Task brief ▸ Among the entries below, which lines include the string "click"? Show each one.

Provided material ▸
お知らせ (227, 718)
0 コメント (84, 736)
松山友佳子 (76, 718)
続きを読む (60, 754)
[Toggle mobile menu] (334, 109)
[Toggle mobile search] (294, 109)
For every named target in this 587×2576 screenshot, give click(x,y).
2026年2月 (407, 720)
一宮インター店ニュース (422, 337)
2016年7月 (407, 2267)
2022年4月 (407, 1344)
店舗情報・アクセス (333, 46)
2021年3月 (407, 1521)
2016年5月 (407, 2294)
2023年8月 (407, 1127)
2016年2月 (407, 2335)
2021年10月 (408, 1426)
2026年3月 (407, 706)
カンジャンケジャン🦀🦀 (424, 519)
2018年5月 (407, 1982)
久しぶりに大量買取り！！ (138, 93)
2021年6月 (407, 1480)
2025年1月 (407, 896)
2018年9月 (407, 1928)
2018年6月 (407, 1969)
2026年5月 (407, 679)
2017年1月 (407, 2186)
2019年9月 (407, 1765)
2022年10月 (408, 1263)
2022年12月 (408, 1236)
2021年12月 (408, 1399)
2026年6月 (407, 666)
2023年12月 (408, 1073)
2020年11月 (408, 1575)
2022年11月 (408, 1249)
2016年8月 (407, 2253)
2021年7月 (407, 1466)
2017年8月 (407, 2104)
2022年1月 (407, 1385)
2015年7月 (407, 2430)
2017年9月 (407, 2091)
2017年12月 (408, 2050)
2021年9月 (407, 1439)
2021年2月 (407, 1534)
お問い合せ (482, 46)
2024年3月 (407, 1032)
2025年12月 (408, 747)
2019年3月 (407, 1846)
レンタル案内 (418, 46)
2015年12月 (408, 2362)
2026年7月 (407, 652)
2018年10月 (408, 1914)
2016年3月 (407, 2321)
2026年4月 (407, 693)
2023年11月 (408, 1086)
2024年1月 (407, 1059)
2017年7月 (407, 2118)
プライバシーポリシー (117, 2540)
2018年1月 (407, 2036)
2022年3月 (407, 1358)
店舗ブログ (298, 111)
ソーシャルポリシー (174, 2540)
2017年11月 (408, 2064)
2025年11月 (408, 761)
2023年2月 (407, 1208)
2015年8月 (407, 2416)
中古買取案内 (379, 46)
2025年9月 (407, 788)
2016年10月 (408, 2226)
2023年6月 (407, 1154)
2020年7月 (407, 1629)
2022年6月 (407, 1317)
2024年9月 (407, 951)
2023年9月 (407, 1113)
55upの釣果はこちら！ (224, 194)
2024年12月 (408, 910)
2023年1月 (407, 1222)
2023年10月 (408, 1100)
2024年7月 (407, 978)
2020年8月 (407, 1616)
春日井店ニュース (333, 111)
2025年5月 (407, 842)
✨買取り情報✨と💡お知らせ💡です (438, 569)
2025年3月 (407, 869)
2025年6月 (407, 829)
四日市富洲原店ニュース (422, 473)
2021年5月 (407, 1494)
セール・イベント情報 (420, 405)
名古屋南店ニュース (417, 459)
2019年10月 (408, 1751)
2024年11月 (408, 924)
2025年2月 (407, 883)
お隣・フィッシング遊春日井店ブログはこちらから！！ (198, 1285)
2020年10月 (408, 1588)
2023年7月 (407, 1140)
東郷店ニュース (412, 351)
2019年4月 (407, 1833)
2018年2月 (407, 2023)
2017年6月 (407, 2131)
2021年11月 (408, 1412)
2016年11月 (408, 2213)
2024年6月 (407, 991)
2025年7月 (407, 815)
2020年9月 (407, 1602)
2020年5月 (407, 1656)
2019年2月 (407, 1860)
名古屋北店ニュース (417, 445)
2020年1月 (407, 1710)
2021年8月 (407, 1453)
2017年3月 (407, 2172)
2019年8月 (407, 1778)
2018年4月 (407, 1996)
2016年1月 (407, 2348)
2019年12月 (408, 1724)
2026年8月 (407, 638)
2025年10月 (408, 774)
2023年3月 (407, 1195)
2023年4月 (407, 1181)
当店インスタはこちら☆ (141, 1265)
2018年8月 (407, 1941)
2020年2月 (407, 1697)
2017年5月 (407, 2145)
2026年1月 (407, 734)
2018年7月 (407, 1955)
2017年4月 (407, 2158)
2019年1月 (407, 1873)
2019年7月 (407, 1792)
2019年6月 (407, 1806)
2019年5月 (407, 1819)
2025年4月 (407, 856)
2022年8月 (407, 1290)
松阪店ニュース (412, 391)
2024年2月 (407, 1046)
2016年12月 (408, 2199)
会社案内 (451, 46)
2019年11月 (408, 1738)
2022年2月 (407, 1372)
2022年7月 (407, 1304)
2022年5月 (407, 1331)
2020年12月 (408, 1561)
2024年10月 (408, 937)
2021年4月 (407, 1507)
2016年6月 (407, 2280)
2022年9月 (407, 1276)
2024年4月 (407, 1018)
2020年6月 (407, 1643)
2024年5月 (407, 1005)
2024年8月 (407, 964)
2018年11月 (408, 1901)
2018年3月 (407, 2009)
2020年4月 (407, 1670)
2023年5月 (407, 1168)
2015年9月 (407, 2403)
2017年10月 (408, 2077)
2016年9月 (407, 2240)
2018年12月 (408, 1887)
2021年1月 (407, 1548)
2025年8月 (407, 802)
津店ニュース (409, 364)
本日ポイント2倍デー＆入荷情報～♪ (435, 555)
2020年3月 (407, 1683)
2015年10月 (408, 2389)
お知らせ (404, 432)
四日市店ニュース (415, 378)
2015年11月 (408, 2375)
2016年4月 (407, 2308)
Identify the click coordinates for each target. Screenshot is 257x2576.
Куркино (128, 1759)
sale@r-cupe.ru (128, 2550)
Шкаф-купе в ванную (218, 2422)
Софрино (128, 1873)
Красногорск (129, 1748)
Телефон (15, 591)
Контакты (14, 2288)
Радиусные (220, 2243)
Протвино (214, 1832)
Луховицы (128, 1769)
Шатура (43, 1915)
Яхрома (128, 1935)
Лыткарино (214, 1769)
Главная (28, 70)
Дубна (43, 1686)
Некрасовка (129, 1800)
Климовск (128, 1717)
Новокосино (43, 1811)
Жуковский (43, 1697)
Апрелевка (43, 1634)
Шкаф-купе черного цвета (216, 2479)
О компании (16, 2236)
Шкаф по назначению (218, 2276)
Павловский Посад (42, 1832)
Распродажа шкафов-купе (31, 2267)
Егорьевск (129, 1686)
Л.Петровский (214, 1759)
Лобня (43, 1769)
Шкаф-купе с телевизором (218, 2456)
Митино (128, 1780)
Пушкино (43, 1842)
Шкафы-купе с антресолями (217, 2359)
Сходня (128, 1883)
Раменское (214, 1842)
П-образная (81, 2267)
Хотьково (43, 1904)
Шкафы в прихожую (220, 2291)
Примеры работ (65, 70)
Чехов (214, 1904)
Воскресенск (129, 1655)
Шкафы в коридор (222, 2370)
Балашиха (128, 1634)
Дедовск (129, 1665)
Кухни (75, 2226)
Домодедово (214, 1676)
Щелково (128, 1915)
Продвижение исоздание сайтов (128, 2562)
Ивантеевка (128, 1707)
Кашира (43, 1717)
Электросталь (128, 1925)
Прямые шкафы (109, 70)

Expected answer ▸
For every named target in this 587×2576 screenshot, give click(x,y).
Identify the click coordinates for each target. Screenshot is 257x2576.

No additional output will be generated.